=== QUOTED PASSAGE ===

Related to this discussion on crowdsourced data is the concept of participant investment- a less frequent, but positive
outcome from using online marketplaces for research. A review of the literature yielded no results for this phenomenon. My
interest in this topic came from recent experiences with MTurk participants. To provide my undergraduate students with
anonymous reviews of their team-created ads, I created a study where MTurk participants were shown 15 (or more) ads.
Student-selected measures were provided and participants could provide their own comments after each ad was shown.
Surprisingly, the average survey duration exceeded one hour despite a very modest payment of $0.25 (i.e., I was using my
personal funds). Participants were careful in their responses and provided qualitative feedback, in most cases, for each ad.
Moreover, the average response included 738 words (≈ 2 ½ pages). If you’re interested in this topic, download my
presentation (below) or contact me to discuss my current findings.
WORRIED ABOUT DATA QUALITY FROM ONLINE SAMPLING POOLS?
In the summer of 2018, a number of posts were made in a variety of social science outlets (e.g., Psychological Methods
Discussion Facebook group, Blogs, TurkPrime, Twitter, et cetera) about the quality of responses collected from online
sources (e.g., MTurk, Positly). The primary concerns about this type of data appear to center around (A) click-farms, (B) non-
human responses (survey bots), (C) foreign participants (i.e., people using VPN to bypass U.S. geolocation survey
restrictions), and/or (D) low involvement/ motivation (e.g., speeders). While I continue to strongly support the use of
crowdsourced data (I use Connect), there is undoubtedly a need to communicate to reviewers/AEs/editors the thorough data
cleansing process we employ (& to require a 99% approval rating!). High quality data are imperative to our research.

=== ITEMS ===

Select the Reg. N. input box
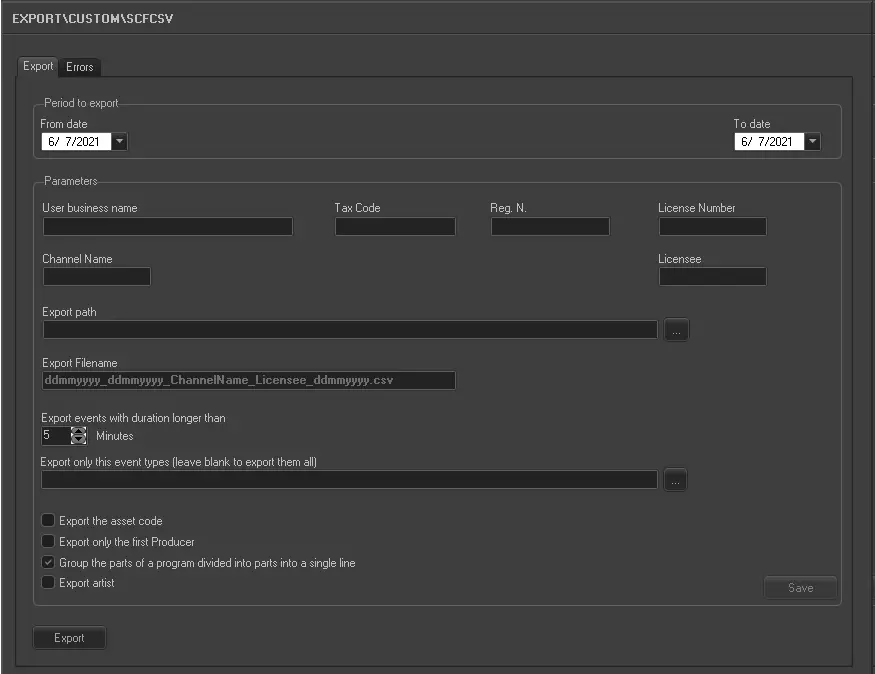The height and width of the screenshot is (674, 875). 550,227
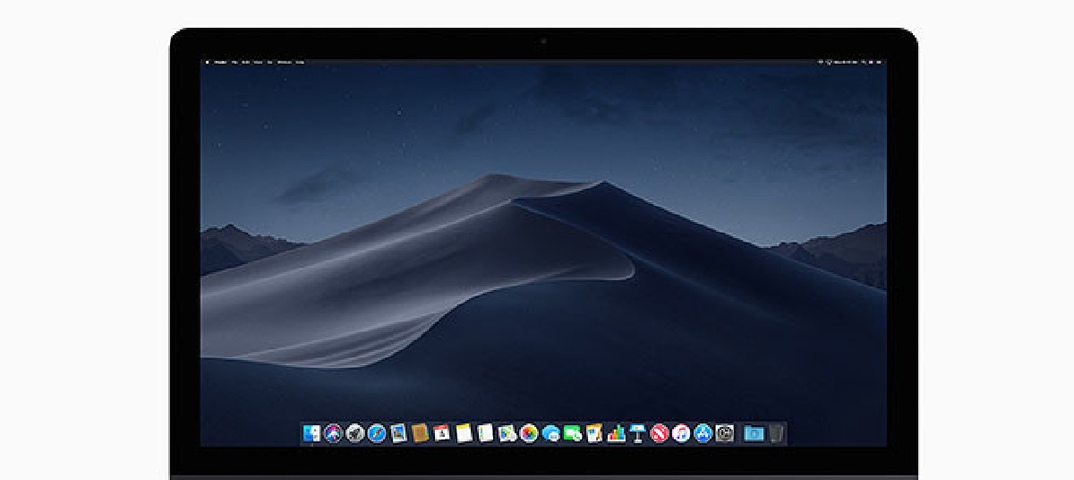
Task: Click the Finder menu in menu bar
Action: pos(220,62)

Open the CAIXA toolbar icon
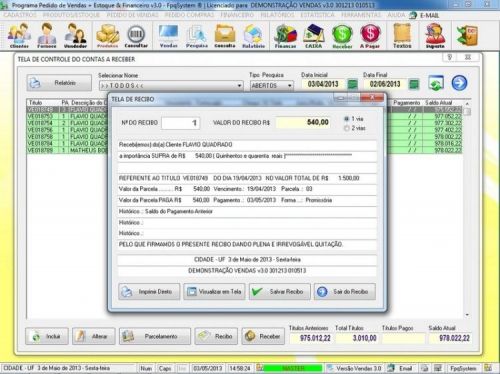click(x=314, y=35)
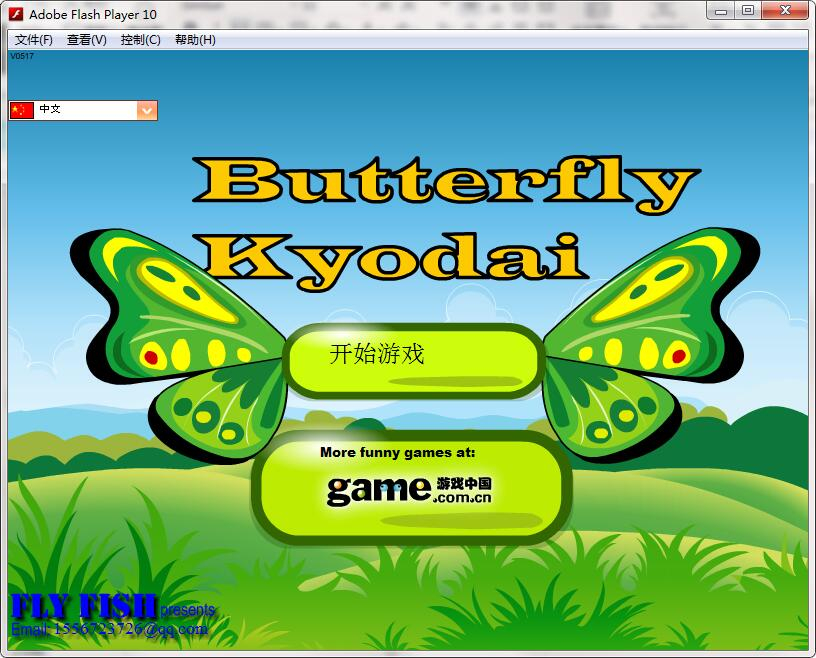Click the Adobe Flash Player title bar icon
Image resolution: width=816 pixels, height=658 pixels.
16,14
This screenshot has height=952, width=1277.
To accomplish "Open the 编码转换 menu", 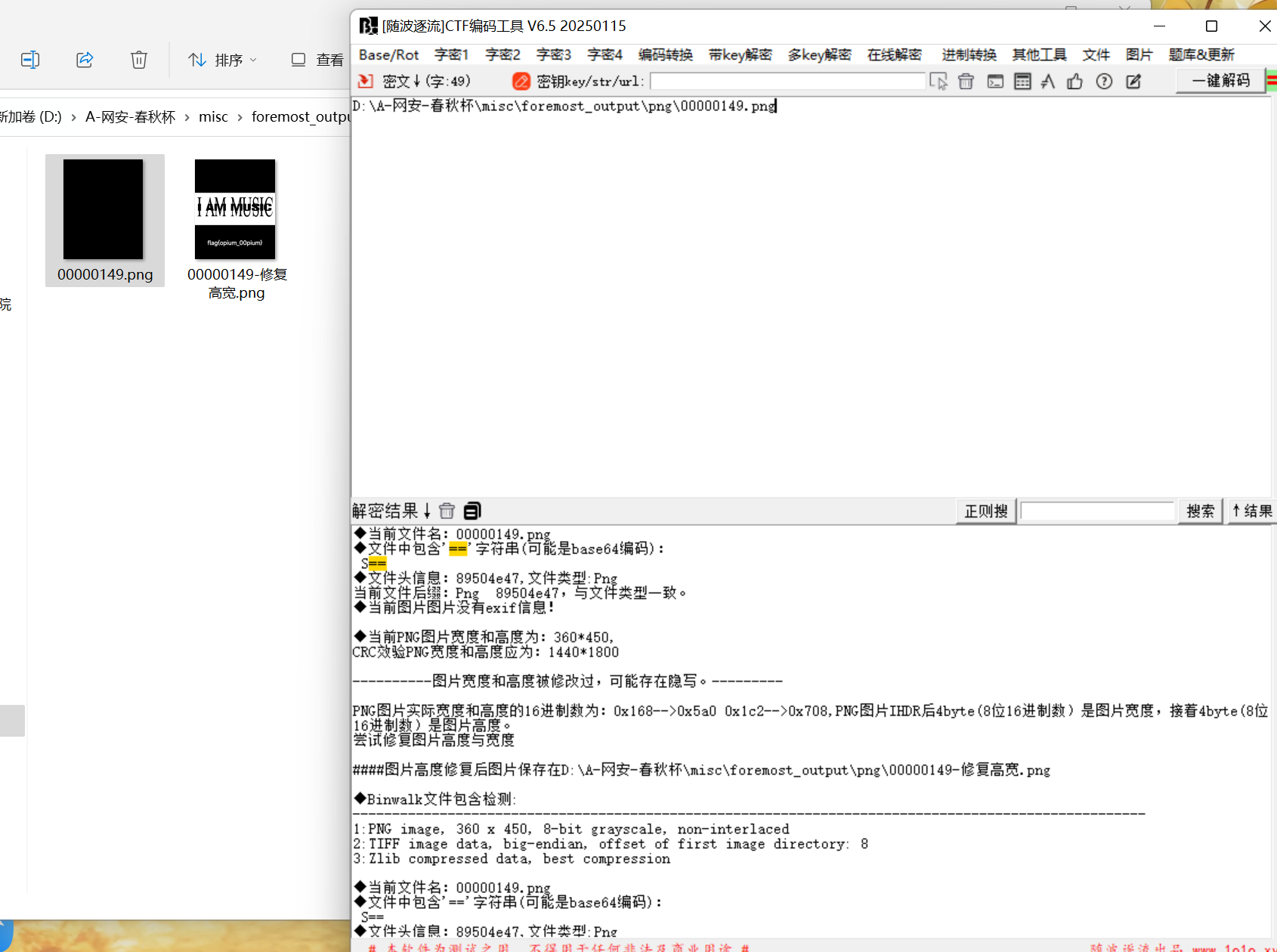I will point(665,54).
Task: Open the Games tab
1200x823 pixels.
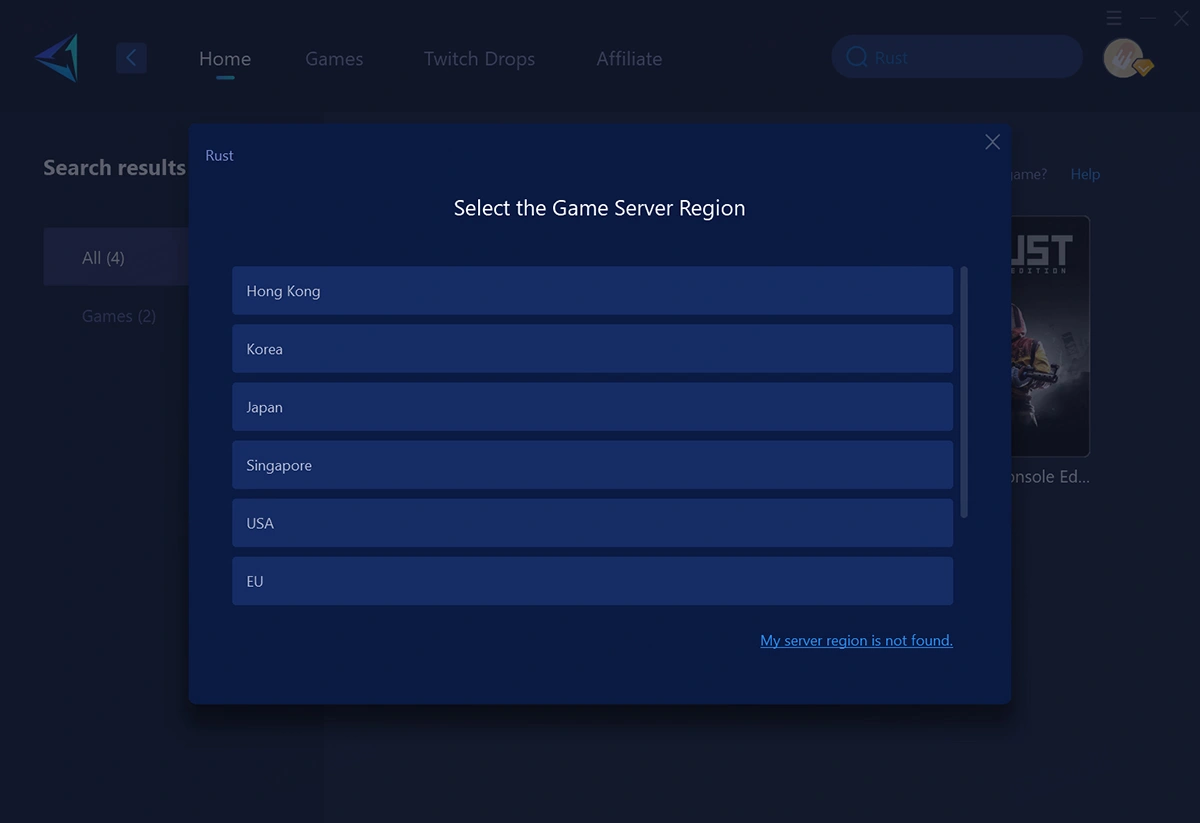Action: (334, 59)
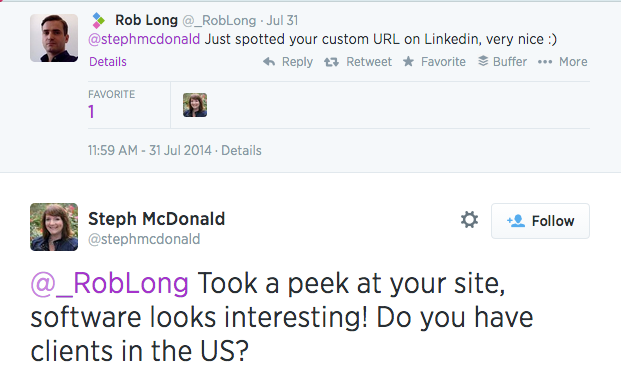Click the Jul 31 timestamp
This screenshot has height=373, width=621.
282,20
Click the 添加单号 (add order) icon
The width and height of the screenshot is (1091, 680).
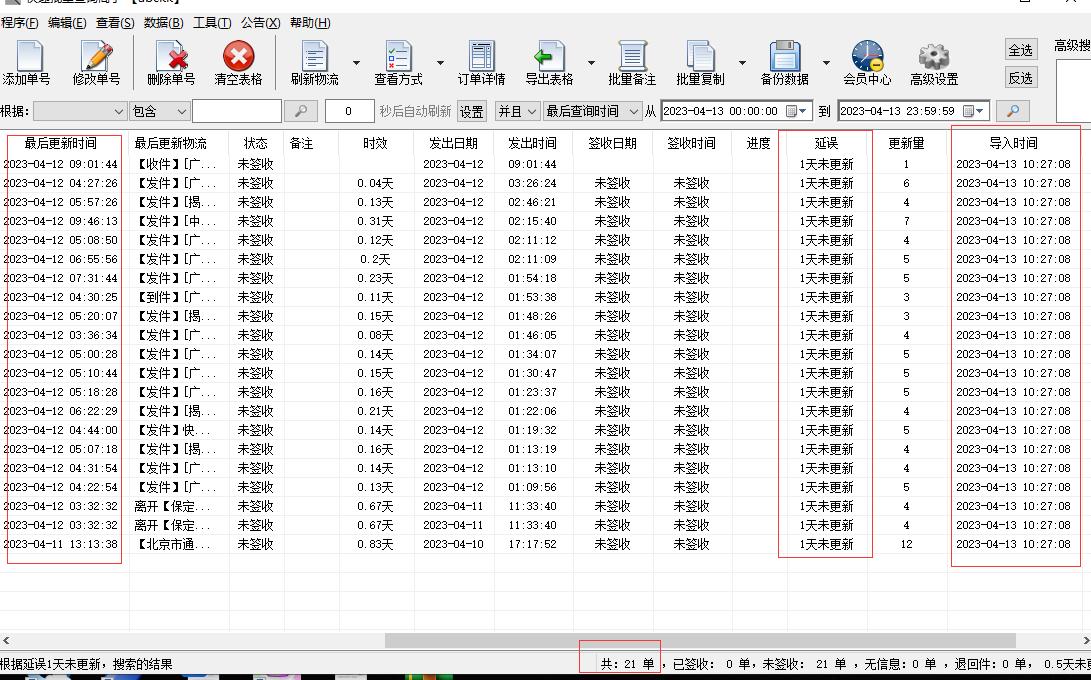[28, 60]
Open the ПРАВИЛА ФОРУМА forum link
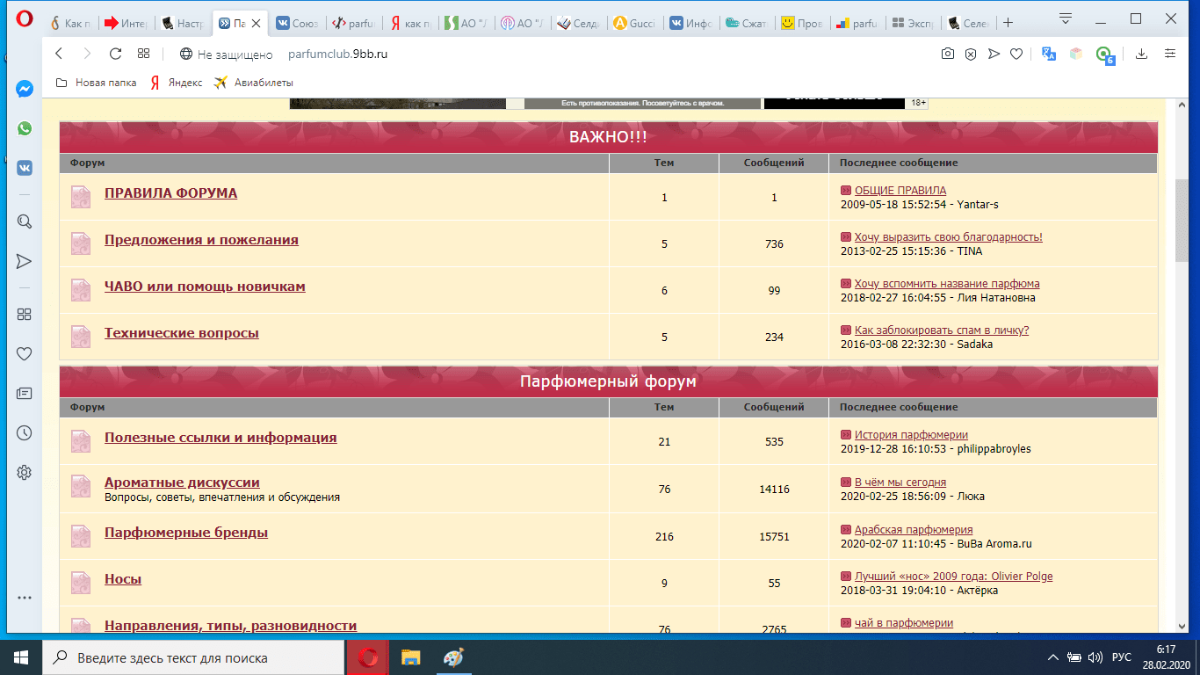Image resolution: width=1200 pixels, height=675 pixels. tap(171, 193)
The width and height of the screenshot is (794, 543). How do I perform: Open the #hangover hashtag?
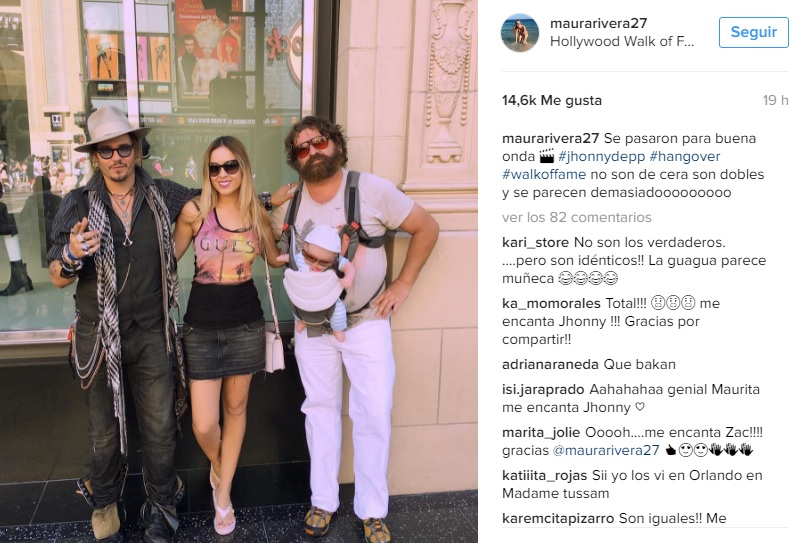pyautogui.click(x=684, y=157)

===

* THINGS TO DO *
1) In the passage on crowdsourced data, how many words did the average participant response in the ad-review study contain?
2) Write a continuation of the passage on crowdsourced data, beginning after its final sentence.
The rows play no part in this work.

* ANSWERS TO THE PROBLEMS *
1) The average response contained 738 words, roughly two and a half pages.

2)
Fortunately, there are a number of helpful tools designed to make the data-cleansing process easier. Reference the updated
“Issues with Crowdsourcing Data” PDF (above) and the following:
(1) Attention Checks- these can be useful, but incorporate them into your survey with regard for a participant’s survey
experience. MTurk workers, for example, dislike feeling “tricked” out of their compensation when a survey is inundated with
attention checks/ speedbump Qs (e.g., “select none of the above”). Also, I recommend using attention checks that are
nondiscriminatory. For example, the traditional Stroop Test may discriminate against those who are colorblind. I’ve created a
Numeric Stroop Test that elicits a similar cognitive load, yet doesn’t require color-based answers. To consider an alternative
opinion about Attention Checks, read this Qualtrics blog from Dr. David L. Vannette (June 2017).
(2) Honeypot Questions- these are questions that can be read by bots (web crawling), but are not visible to human
participants. This suggestion is a personal favorite of mine. These sorts of questions lure garbage responses by bots (these
are often copy-and-pasted from Google search inquiries). This tool helps researchers easily identify bot responses. You’ll
need Javascript to code your question (i.e., in Qualtrics) properly. I can e-mail the script if you’d like a copy.
(3) Image-Based Responses- I hadn’t heard about this novel idea for survey responses until I read this thread on Twitter.
The idea is simple- have participants respond to a prompt [which may be related to your manipulations, for example, or as a
fun way to reduce “bubble hell” (survey monotony)] with a self-provided image. Computer Vision API can then be used to
code the images. Oriol J. Bosch and his colleagues have a useful article on this topic (see below).
(4) Identify Suspicious ISPs and GPS Coordinates- Use tools embedded into the TurkPrime platform (e.g., make sure the
“Block Suspicious Geocode Locations” and “Block Universal Exclude List Workers” boxes are checked- Tab 6. Plus,
inexpensive Pro features include “Block Duplicate IP Addresses” and “Block Duplicate Geolocation”. Additionally, you can
import a .CSV file into this site with columns that include the IP address, latitude, and/or longitude. Click the ‘Analyze’ button
and the site will carefully retrieve the ISPs and/or analyze your geolocation data. Afterwards, you can click on the ‘Download
Results’ button and rows with flagged GPS coordinates and ISPs will be provided.
(5) Seriousness Checks- These are simple checks where research participants are asked about the seriousness of their
participation. Researchers can then exclude self-declared “non-serious” participants from analysis.
(5) Commitment Requests- An experimental study in 2022 with nearly 4,000 participants showed that a simply question-
framed as a commitment check, resulted in the fewest quality-related issues. “We care about the quality of our survey data.
For us to get the most accurate measures of your opinions, it is important that you provide thoughtful responses to each
question in this survey. Do you commit to providing thoughtful answers to questions in this survey?” Choices include: “I can’t
promise either way,” “Yes, I will” and “No, I will not.”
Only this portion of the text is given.